*EXERCISE GOAL*
Set the data down again, word for word, as it appears below.
--
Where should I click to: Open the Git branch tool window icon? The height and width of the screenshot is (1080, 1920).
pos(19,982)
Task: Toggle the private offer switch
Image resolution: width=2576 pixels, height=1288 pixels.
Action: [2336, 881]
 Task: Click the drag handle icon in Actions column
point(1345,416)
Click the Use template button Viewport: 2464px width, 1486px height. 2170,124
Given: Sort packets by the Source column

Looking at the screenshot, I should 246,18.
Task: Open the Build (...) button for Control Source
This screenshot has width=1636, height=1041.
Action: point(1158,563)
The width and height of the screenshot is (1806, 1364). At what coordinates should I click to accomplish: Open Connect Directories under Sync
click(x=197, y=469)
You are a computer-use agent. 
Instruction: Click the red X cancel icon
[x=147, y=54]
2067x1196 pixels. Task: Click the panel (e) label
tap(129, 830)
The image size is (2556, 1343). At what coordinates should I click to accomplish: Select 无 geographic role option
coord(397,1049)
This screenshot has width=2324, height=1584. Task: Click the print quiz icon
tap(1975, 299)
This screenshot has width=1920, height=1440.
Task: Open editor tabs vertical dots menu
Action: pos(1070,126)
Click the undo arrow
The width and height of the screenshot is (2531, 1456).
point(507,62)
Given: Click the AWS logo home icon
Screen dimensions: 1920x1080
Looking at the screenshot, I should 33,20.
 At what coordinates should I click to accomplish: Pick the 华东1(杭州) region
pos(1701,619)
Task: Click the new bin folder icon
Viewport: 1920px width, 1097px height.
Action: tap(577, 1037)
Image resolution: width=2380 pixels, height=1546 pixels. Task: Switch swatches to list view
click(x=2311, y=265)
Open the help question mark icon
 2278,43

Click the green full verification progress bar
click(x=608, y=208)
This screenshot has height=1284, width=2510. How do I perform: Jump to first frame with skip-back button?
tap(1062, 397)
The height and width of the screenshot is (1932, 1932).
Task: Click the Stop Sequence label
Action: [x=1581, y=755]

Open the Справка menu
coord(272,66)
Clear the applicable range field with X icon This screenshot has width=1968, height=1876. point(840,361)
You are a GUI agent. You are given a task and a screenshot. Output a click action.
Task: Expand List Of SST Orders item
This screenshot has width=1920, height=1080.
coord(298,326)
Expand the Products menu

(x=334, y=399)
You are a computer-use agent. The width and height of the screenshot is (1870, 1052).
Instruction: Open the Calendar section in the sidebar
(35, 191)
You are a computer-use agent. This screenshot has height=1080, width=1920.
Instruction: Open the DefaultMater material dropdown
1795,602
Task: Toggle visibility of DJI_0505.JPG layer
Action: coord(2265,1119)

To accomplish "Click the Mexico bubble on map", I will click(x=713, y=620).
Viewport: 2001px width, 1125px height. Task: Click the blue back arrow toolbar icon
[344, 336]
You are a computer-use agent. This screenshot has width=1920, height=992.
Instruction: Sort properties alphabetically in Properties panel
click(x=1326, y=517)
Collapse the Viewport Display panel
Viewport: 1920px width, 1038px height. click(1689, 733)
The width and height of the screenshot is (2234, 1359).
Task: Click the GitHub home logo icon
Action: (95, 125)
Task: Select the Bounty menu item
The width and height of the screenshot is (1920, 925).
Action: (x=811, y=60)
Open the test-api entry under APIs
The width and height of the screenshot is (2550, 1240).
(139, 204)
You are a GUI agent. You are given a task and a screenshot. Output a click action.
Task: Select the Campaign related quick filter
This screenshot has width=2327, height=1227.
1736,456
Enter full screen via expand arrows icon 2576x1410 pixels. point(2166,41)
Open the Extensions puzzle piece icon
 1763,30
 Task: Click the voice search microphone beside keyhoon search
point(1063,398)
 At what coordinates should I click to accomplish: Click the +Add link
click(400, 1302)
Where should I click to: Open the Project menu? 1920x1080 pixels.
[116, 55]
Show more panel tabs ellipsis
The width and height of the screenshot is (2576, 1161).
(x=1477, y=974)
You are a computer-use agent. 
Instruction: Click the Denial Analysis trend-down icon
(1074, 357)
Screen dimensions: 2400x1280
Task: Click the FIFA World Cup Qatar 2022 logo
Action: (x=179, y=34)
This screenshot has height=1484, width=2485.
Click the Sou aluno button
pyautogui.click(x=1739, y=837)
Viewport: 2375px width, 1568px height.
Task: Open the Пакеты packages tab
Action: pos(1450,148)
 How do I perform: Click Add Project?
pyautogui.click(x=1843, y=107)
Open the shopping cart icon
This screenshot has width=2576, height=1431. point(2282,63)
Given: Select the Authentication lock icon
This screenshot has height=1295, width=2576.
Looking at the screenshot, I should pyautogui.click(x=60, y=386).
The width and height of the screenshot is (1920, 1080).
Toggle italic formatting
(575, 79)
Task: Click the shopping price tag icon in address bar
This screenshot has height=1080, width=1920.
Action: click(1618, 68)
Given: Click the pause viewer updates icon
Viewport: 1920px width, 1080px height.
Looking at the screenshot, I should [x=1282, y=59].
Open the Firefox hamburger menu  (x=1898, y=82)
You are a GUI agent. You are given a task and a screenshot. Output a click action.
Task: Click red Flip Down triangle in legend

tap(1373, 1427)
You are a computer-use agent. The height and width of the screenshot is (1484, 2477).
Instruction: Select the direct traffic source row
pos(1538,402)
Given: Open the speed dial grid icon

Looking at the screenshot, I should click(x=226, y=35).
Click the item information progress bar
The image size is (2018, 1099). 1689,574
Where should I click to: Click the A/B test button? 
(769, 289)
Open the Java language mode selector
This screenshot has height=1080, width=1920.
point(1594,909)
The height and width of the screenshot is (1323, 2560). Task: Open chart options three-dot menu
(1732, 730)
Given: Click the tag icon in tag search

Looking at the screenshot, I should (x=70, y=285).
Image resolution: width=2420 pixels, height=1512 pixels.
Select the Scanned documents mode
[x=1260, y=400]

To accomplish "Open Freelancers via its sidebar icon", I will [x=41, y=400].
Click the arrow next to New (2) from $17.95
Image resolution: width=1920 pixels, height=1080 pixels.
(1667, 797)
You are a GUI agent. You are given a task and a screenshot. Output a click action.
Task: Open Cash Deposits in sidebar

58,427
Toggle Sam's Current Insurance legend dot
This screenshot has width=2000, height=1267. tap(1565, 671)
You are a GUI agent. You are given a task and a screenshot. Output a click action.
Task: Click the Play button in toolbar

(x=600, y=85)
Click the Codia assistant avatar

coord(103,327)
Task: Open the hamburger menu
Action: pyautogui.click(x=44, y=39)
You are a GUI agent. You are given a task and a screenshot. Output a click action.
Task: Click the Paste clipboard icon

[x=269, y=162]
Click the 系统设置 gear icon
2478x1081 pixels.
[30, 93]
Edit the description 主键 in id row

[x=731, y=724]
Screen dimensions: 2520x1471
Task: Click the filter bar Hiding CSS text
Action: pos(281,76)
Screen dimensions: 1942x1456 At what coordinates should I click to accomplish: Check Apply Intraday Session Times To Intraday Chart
--
*ANSWER SECTION*
Where should I click to: Open the Git branch tool window icon? The height and width of the screenshot is (1080, 1920).
pos(19,982)
Task: Toggle the private offer switch
Image resolution: width=2576 pixels, height=1288 pixels.
Action: [2336, 881]
 Task: Click the drag handle icon in Actions column
point(1345,416)
Click the Use template button Viewport: 2464px width, 1486px height. 2170,124
Given: Sort packets by the Source column

Looking at the screenshot, I should 246,18.
Task: Open the Build (...) button for Control Source
This screenshot has width=1636, height=1041.
Action: point(1158,563)
The width and height of the screenshot is (1806, 1364). At what coordinates should I click to accomplish: Open Connect Directories under Sync
click(x=197, y=469)
You are a computer-use agent. 
Instruction: Click the red X cancel icon
[x=147, y=54]
2067x1196 pixels. Task: Click the panel (e) label
tap(129, 830)
The image size is (2556, 1343). At what coordinates should I click to accomplish: Select 无 geographic role option
coord(397,1049)
This screenshot has width=2324, height=1584. Task: Click the print quiz icon
tap(1975, 299)
This screenshot has width=1920, height=1440.
Task: Open editor tabs vertical dots menu
Action: pos(1070,126)
Click the undo arrow
The width and height of the screenshot is (2531, 1456).
point(507,62)
Given: Click the AWS logo home icon
Screen dimensions: 1920x1080
Looking at the screenshot, I should 33,20.
 At what coordinates should I click to accomplish: Pick the 华东1(杭州) region
pos(1701,619)
Task: Click the new bin folder icon
Viewport: 1920px width, 1097px height.
Action: tap(577, 1037)
Image resolution: width=2380 pixels, height=1546 pixels. Task: Switch swatches to list view
click(x=2311, y=265)
Open the help question mark icon
 2278,43

Click the green full verification progress bar
click(x=608, y=208)
This screenshot has height=1284, width=2510. How do I perform: Jump to first frame with skip-back button?
tap(1062, 397)
The height and width of the screenshot is (1932, 1932).
Task: Click the Stop Sequence label
Action: [x=1581, y=755]

Open the Справка menu
coord(272,66)
Clear the applicable range field with X icon This screenshot has width=1968, height=1876. point(840,361)
You are a GUI agent. You are given a task and a screenshot. Output a click action.
Task: Expand List Of SST Orders item
This screenshot has width=1920, height=1080.
coord(298,326)
Expand the Products menu

(x=334, y=399)
You are a computer-use agent. The width and height of the screenshot is (1870, 1052).
Instruction: Open the Calendar section in the sidebar
(35, 191)
You are a computer-use agent. This screenshot has height=1080, width=1920.
Instruction: Open the DefaultMater material dropdown
1795,602
Task: Toggle visibility of DJI_0505.JPG layer
Action: coord(2265,1119)

To accomplish "Click the Mexico bubble on map", I will click(x=713, y=620).
Viewport: 2001px width, 1125px height. Task: Click the blue back arrow toolbar icon
[344, 336]
You are a computer-use agent. This screenshot has width=1920, height=992.
Instruction: Sort properties alphabetically in Properties panel
click(x=1326, y=517)
Collapse the Viewport Display panel
Viewport: 1920px width, 1038px height. click(1689, 733)
The width and height of the screenshot is (2234, 1359).
Task: Click the GitHub home logo icon
Action: (95, 125)
Task: Select the Bounty menu item
The width and height of the screenshot is (1920, 925).
Action: (x=811, y=60)
Open the test-api entry under APIs
The width and height of the screenshot is (2550, 1240).
(139, 204)
You are a GUI agent. You are given a task and a screenshot. Output a click action.
Task: Select the Campaign related quick filter
This screenshot has width=2327, height=1227.
1736,456
Enter full screen via expand arrows icon 2576x1410 pixels. point(2166,41)
Open the Extensions puzzle piece icon
 1763,30
 Task: Click the voice search microphone beside keyhoon search
point(1063,398)
 At what coordinates should I click to accomplish: Click the +Add link
click(400, 1302)
Where should I click to: Open the Project menu? 1920x1080 pixels.
[116, 55]
Show more panel tabs ellipsis
The width and height of the screenshot is (2576, 1161).
(x=1477, y=974)
You are a computer-use agent. 
Instruction: Click the Denial Analysis trend-down icon
(1074, 357)
Screen dimensions: 2400x1280
Task: Click the FIFA World Cup Qatar 2022 logo
Action: (x=179, y=34)
This screenshot has height=1484, width=2485.
Click the Sou aluno button
pyautogui.click(x=1739, y=837)
Viewport: 2375px width, 1568px height.
Task: Open the Пакеты packages tab
Action: pos(1450,148)
 How do I perform: Click Add Project?
pyautogui.click(x=1843, y=107)
Open the shopping cart icon
This screenshot has width=2576, height=1431. point(2282,63)
Given: Select the Authentication lock icon
This screenshot has height=1295, width=2576.
Looking at the screenshot, I should pyautogui.click(x=60, y=386).
The width and height of the screenshot is (1920, 1080).
Toggle italic formatting
(575, 79)
Task: Click the shopping price tag icon in address bar
This screenshot has height=1080, width=1920.
Action: click(1618, 68)
Given: Click the pause viewer updates icon
Viewport: 1920px width, 1080px height.
Looking at the screenshot, I should [x=1282, y=59].
Open the Firefox hamburger menu  (x=1898, y=82)
You are a GUI agent. You are given a task and a screenshot. Output a click action.
Task: Click red Flip Down triangle in legend

tap(1373, 1427)
You are a computer-use agent. The height and width of the screenshot is (1484, 2477).
Instruction: Select the direct traffic source row
pos(1538,402)
Given: Open the speed dial grid icon

Looking at the screenshot, I should click(x=226, y=35).
Click the item information progress bar
The image size is (2018, 1099). 1689,574
Where should I click to: Click the A/B test button? 
(769, 289)
Open the Java language mode selector
This screenshot has height=1080, width=1920.
point(1594,909)
The height and width of the screenshot is (1323, 2560). Task: Open chart options three-dot menu
(1732, 730)
Given: Click the tag icon in tag search

Looking at the screenshot, I should (x=70, y=285).
Image resolution: width=2420 pixels, height=1512 pixels.
Select the Scanned documents mode
[x=1260, y=400]

To accomplish "Open Freelancers via its sidebar icon", I will [x=41, y=400].
Click the arrow next to New (2) from $17.95
Image resolution: width=1920 pixels, height=1080 pixels.
(1667, 797)
You are a GUI agent. You are given a task and a screenshot. Output a click action.
Task: Open Cash Deposits in sidebar

58,427
Toggle Sam's Current Insurance legend dot
This screenshot has width=2000, height=1267. tap(1565, 671)
You are a GUI agent. You are given a task and a screenshot. Output a click action.
Task: Click the Play button in toolbar

(x=600, y=85)
Click the Codia assistant avatar

coord(103,327)
Task: Open the hamburger menu
Action: pyautogui.click(x=44, y=39)
You are a GUI agent. You are given a task and a screenshot. Output a click action.
Task: Click the Paste clipboard icon

[x=269, y=162]
Click the 系统设置 gear icon
2478x1081 pixels.
[30, 93]
Edit the description 主键 in id row

[x=731, y=724]
Screen dimensions: 2520x1471
Task: Click the filter bar Hiding CSS text
Action: pos(281,76)
Screen dimensions: 1942x1456 At what coordinates should I click to accomplish: Check Apply Intraday Session Times To Intraday Chart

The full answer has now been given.